Maximum Likelihood Estimation

The likelihood function, MLE derivation, Fisher information, and asymptotic normality

1. Introduction

Maximum Likelihood Estimation is the workhorse of parametric statistics. The core idea is simple: given observed data, find the parameter value that makes the data most probable. Despite this simplicity, MLE has deep theoretical guarantees — it is consistent, asymptotically normal, and achieves the Cramér-Rao lower bound in large samples.
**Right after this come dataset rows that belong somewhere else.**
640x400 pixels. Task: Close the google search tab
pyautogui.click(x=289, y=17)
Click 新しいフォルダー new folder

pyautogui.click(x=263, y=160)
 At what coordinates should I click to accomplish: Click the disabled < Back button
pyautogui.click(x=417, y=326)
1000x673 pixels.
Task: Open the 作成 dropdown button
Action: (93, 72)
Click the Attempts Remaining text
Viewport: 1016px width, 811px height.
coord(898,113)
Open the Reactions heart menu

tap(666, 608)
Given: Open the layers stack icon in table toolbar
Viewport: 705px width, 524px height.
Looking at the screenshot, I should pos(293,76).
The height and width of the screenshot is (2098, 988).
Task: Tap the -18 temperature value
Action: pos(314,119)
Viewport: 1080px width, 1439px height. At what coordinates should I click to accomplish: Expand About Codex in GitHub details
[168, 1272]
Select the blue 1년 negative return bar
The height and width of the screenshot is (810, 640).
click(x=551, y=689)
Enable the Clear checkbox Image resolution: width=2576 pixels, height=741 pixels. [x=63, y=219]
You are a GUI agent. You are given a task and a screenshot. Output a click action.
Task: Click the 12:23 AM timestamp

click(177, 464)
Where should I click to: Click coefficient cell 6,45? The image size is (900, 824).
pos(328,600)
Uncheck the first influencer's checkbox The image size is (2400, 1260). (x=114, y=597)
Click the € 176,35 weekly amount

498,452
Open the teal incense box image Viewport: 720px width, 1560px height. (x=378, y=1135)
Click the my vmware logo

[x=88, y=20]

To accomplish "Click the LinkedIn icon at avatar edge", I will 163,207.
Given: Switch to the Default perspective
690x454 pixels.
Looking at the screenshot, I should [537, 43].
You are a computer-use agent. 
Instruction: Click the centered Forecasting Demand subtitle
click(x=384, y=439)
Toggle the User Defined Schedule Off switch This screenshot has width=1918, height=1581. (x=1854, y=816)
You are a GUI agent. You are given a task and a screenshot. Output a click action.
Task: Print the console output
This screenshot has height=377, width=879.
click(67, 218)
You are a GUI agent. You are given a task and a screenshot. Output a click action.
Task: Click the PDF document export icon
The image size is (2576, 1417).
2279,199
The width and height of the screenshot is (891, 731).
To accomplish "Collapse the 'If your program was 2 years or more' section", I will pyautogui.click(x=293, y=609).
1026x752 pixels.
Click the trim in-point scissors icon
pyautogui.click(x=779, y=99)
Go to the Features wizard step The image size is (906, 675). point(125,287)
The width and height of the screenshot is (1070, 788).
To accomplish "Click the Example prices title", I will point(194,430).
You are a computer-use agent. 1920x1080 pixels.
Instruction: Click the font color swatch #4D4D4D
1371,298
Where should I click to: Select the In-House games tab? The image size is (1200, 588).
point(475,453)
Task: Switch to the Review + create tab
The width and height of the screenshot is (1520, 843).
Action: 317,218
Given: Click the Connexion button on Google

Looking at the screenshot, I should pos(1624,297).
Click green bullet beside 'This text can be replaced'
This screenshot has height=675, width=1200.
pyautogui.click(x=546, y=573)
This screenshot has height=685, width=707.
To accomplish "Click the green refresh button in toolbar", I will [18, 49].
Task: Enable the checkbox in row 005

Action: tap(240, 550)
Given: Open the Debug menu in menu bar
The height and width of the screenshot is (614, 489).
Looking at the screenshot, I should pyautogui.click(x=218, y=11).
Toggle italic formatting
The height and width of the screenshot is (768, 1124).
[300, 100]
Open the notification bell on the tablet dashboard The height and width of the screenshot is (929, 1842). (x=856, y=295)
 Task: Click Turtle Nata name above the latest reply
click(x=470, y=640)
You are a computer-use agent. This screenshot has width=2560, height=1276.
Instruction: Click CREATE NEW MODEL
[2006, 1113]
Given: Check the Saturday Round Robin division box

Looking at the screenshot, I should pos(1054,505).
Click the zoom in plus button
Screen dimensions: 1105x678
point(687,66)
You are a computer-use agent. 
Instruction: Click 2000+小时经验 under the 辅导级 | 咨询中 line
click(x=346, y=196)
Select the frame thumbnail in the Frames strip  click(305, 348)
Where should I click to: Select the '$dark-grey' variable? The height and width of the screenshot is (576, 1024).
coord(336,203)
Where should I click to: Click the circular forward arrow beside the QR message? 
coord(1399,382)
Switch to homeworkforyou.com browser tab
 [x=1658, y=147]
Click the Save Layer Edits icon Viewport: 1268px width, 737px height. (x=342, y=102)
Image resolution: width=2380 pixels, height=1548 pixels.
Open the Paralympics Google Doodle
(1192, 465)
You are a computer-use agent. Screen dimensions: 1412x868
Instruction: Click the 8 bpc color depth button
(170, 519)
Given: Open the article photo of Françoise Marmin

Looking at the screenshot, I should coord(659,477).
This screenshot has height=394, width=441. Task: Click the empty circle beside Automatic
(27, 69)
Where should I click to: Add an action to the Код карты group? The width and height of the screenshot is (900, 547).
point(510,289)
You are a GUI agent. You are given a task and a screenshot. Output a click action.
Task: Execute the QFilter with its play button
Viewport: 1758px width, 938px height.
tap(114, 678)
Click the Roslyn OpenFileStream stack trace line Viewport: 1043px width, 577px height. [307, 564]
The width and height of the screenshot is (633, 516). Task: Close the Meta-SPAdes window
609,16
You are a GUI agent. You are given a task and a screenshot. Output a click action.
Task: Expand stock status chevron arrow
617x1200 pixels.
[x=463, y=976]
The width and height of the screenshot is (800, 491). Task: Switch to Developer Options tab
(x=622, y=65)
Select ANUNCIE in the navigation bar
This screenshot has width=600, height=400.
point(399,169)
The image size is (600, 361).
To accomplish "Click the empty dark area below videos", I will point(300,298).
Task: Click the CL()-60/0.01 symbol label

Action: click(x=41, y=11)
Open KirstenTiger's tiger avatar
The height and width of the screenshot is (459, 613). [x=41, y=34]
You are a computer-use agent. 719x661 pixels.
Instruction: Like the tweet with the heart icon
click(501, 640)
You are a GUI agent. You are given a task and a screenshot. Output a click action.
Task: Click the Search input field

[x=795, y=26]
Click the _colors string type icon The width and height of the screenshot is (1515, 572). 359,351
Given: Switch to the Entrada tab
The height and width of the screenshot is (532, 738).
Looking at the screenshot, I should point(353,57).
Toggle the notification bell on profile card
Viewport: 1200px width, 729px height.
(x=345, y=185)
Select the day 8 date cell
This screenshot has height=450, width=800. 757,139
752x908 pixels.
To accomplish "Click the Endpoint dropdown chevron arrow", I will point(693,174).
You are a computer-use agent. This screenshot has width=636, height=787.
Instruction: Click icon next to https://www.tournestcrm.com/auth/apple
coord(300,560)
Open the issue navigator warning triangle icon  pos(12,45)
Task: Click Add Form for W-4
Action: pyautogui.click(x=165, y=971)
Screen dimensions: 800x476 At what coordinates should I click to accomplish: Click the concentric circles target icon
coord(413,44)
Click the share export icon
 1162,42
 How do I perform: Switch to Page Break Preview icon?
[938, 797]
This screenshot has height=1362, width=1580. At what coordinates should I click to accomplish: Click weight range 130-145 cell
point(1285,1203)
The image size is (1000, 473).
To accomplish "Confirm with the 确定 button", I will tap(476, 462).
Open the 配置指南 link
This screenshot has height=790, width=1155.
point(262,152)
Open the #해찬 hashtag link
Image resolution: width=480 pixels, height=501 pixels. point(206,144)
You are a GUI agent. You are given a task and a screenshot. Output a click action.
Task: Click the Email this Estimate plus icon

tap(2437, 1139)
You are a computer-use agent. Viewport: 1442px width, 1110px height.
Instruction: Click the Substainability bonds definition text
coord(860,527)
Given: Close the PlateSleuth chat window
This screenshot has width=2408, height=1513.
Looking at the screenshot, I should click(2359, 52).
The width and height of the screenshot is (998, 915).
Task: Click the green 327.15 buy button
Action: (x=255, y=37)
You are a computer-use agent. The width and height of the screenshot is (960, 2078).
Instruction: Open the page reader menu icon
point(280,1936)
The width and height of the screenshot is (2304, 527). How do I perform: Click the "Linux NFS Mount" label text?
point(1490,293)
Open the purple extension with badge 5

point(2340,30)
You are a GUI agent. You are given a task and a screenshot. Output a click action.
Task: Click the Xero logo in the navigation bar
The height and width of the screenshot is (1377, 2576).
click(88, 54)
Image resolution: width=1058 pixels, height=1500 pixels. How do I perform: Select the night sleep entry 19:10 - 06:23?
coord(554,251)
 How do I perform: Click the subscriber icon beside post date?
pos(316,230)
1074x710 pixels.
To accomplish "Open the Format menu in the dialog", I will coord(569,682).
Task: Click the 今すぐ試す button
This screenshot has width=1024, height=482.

2. The Likelihood Function

Discrete Case

The likelihood of the model given sample \(x_1, \ldots, x_n\):

\[L_n(x_1,\ldots,x_n;\theta) = \prod_{i=1}^n \mathbb{P}_\theta[X_i = x_i]\]

Continuous Case

When \(\mathbb{P}_\theta\) has density \(f_\theta\):

\[L(x_1,\ldots,x_n;\theta) = \prod_{i=1}^n f_\theta(x_i)\]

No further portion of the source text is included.